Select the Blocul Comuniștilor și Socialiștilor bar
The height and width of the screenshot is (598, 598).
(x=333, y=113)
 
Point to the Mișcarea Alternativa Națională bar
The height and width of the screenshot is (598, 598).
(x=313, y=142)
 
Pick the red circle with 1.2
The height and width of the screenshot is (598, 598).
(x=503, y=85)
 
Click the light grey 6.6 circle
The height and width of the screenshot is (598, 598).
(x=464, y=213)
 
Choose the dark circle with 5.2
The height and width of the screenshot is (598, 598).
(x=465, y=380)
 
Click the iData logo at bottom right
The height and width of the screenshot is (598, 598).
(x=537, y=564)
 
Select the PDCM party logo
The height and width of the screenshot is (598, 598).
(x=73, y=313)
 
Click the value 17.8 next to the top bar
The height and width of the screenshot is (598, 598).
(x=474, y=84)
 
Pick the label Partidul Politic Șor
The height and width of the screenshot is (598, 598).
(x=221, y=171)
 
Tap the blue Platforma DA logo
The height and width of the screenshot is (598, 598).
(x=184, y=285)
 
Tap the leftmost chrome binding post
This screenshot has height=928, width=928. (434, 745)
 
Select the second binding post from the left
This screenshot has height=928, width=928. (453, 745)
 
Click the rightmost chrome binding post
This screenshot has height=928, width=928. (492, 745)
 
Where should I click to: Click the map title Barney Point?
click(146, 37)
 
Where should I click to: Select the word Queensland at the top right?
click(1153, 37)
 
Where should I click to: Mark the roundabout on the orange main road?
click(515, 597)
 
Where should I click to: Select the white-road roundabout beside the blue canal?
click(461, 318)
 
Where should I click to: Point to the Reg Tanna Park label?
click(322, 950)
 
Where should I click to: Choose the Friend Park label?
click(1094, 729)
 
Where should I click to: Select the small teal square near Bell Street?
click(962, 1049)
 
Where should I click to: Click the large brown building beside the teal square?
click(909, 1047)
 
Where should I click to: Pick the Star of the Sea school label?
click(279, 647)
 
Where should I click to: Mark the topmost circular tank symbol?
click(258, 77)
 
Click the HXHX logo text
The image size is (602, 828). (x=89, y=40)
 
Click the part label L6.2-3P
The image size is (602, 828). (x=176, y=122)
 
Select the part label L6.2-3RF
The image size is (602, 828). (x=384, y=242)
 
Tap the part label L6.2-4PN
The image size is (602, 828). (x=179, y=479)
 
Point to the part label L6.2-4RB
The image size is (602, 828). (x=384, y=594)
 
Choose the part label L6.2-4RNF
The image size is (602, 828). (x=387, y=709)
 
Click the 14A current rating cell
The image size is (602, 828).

> _WHAT THE TASK ASKS_:
Reproduce every one of the lines above exactly, from the first to the last.

> _RESPONSE_:
Select the Blocul Comuniștilor și Socialiștilor bar
The height and width of the screenshot is (598, 598).
(x=333, y=113)
 
Point to the Mișcarea Alternativa Națională bar
The height and width of the screenshot is (598, 598).
(x=313, y=142)
 
Pick the red circle with 1.2
The height and width of the screenshot is (598, 598).
(x=503, y=85)
 
Click the light grey 6.6 circle
The height and width of the screenshot is (598, 598).
(x=464, y=213)
 
Choose the dark circle with 5.2
The height and width of the screenshot is (598, 598).
(x=465, y=380)
 
Click the iData logo at bottom right
The height and width of the screenshot is (598, 598).
(x=537, y=564)
 
Select the PDCM party logo
The height and width of the screenshot is (598, 598).
(x=73, y=313)
 
Click the value 17.8 next to the top bar
The height and width of the screenshot is (598, 598).
(x=474, y=84)
 
Pick the label Partidul Politic Șor
The height and width of the screenshot is (598, 598).
(x=221, y=171)
 
Tap the blue Platforma DA logo
The height and width of the screenshot is (598, 598).
(x=184, y=285)
 
Tap the leftmost chrome binding post
This screenshot has height=928, width=928. (434, 745)
 
Select the second binding post from the left
This screenshot has height=928, width=928. (453, 745)
 
Click the rightmost chrome binding post
This screenshot has height=928, width=928. (492, 745)
 
Where should I click to: Click the map title Barney Point?
click(146, 37)
 
Where should I click to: Select the word Queensland at the top right?
click(1153, 37)
 
Where should I click to: Mark the roundabout on the orange main road?
click(515, 597)
 
Where should I click to: Select the white-road roundabout beside the blue canal?
click(461, 318)
 
Where should I click to: Point to the Reg Tanna Park label?
click(322, 950)
 
Where should I click to: Choose the Friend Park label?
click(1094, 729)
 
Where should I click to: Select the small teal square near Bell Street?
click(962, 1049)
 
Where should I click to: Click the large brown building beside the teal square?
click(909, 1047)
 
Where should I click to: Pick the Star of the Sea school label?
click(279, 647)
 
Where should I click to: Mark the topmost circular tank symbol?
click(258, 77)
 
Click the HXHX logo text
The image size is (602, 828). (x=89, y=40)
 
Click the part label L6.2-3P
The image size is (602, 828). (x=176, y=122)
 
Select the part label L6.2-3RF
The image size is (602, 828). (x=384, y=242)
 
Tap the part label L6.2-4PN
The image size is (602, 828). (x=179, y=479)
 
Point to the part label L6.2-4RB
The image size is (602, 828). (x=384, y=594)
 
Choose the part label L6.2-4RNF
The image size is (602, 828). (x=387, y=709)
 
Click the 14A current rating cell
The image size is (602, 828).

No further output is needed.